The CBC (better known in French as la Société Radio-Canada, or colloquially simply Radio-Canada) also operates three French language radio networks, two of which have a similar programming focus as the corporation's English-language radio networks.

Structurally, the French-language radio operations are managed as part of the CBC's overall French-language services division and therefore have limited ties to the English-language radio networks, which are structured similarly (i.e., there is no overall "CBC Radio" division responsible for both English and French radio).

- Ici Radio-Canada Première - News and information.
- Ici Musique - Music, arts and culture.
- Ici Musique Classique - Classical music service broadcasting online and through HD Radio in Ottawa and Montreal.
- Ici Musique Hip-Hop - Urban music, particularly hip hop, R&B and world music broadcasting through online.
- Ici Musique Rock - Rock, alternative, punk and heavy metal broadcasting through online.
- Ici Musique atmosphère - Relaxing music broadcasting through online.

==CBC North==
In the Northwest Territories, Yukon, Nunavut, and northern Quebec, CBC North airs a modified Radio One schedule to accommodate programming in Indigenous languages.

== Podcasts ==
CBC Radio has 14 original podcasts. Two of the podcasts, Someone Knows Something and Missing & Murdered, are ranked among the top shows on the iTunes and Stitcher charts. In addition, select podcasts are often now broadcast on its terrestrial radio network as supplement material, typically during the summer programming months of July and August to fill time such as on The Current when regular programming is reduced during the summer period.

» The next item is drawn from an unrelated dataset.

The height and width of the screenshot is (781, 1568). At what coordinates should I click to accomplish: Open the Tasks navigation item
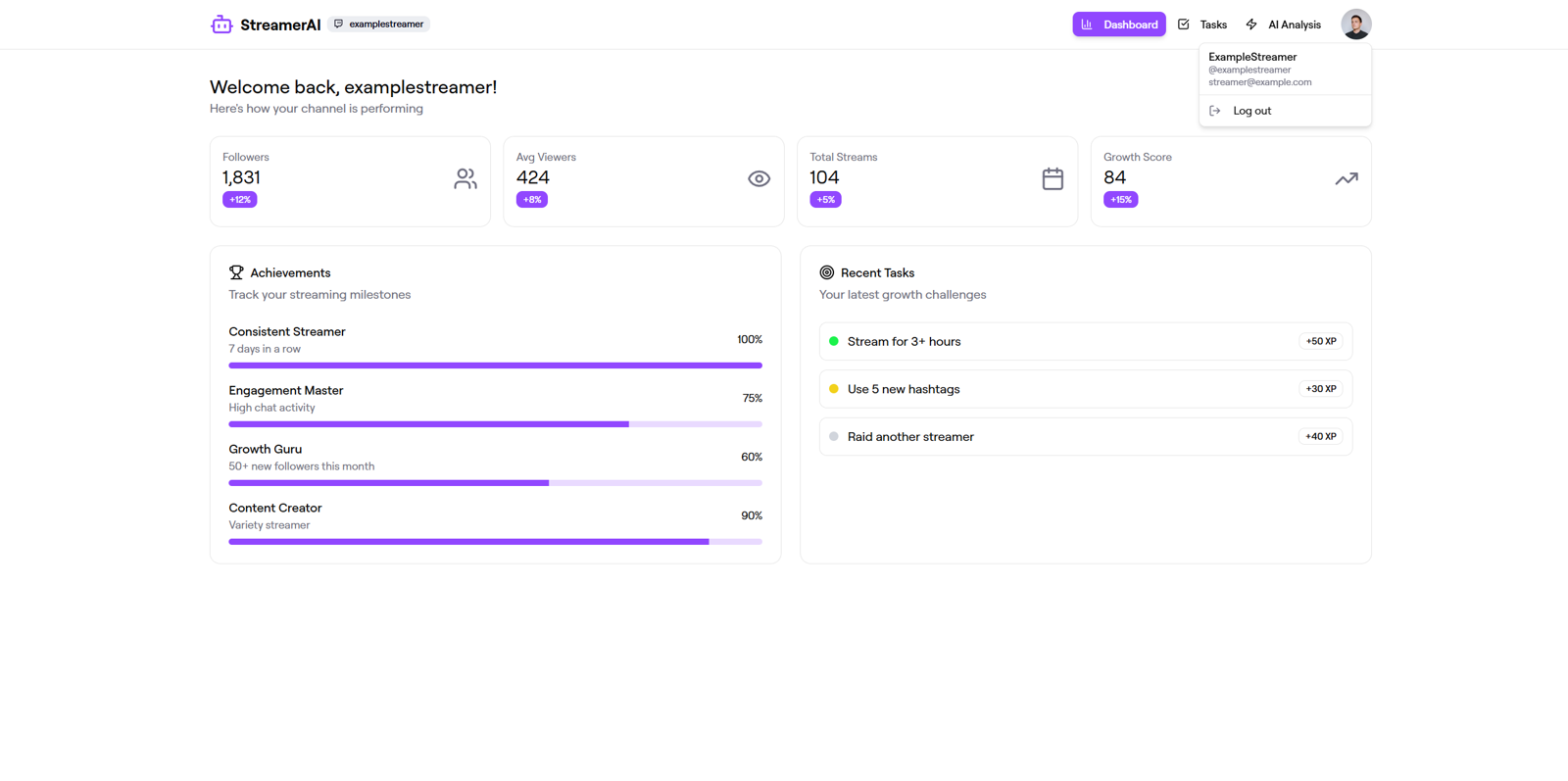point(1202,24)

=== Someone Knows Something ===
"Someone Knows Something," hosted by filmmaker David Ridgen, first aired in 2016. The show, which investigates cold cases in Canada and the United States, finished its fourth season in March 2018. In season three, Ridgen worked with a Mississippi man, Thomas Moore, to solve the 1964 kidnapping and murder of Moore's brother, Charles, and his friend, Henry Dee. As a result of information uncovered by the podcast, James Ford Seale, a former member of the KKK, was convicted of the killings in 2007 and received three life sentences for his crimes against Moore and Dee. Season four returned to Canada as Ridgen sought answers in the 1996 unsolved murder case of Wayne Greavette, an Ontario man killed by a bomb that was disguised as a Christmas gift and sent to his home. Season four ended in March 2018 and had the fewest episodes of the series.

=== Missing & Murdered ===

Investigative journalist Connie Walker hosts "Missing & Murdered," a podcast that looks into deaths and disappearances of indigenous women in Canada. The show's first season, "Missing & Murdered: Who Killed Alberta Williams," covered the unsolved homicide of Alberta Williams who went missing from Prince Rupert, British Columbia, after a night out with friends. Her body was discovered days later along Highway 16, which has since become known as "the Highway of Tears." Following the show, the Royal Canadian Mounted Police announced the case was once again active. The second season, released in March 2018, helped a family find out what happened to their teenage sister, Cleo Semaganis Nicotine, after she was sent to the United States from Saskatchewan during the "Sixties Scoop." The stories featured on this podcast are part of a broader effort by Walker, who is Cree, and CBC News to raise awareness about the more than 250 unsolved disappearances and homicides of indigenous women and girls across Canada. In 2017, the RCMP announced an initiative to stop violence against indigenous women and girls, citing studies were done in 2014 that found they are among the most likely populations to be victims of violent crime.

==Other services==
The CBC operates Radio Canada International (RCI), an online service. RCI ended its shortwave radio broadcast in June 2012.

In some remote Canadian tourist areas, such as national or provincial parks, the CBC also operates a series of transmitters that broadcast weather alerts from Environment Canada's Weatheradio Canada service.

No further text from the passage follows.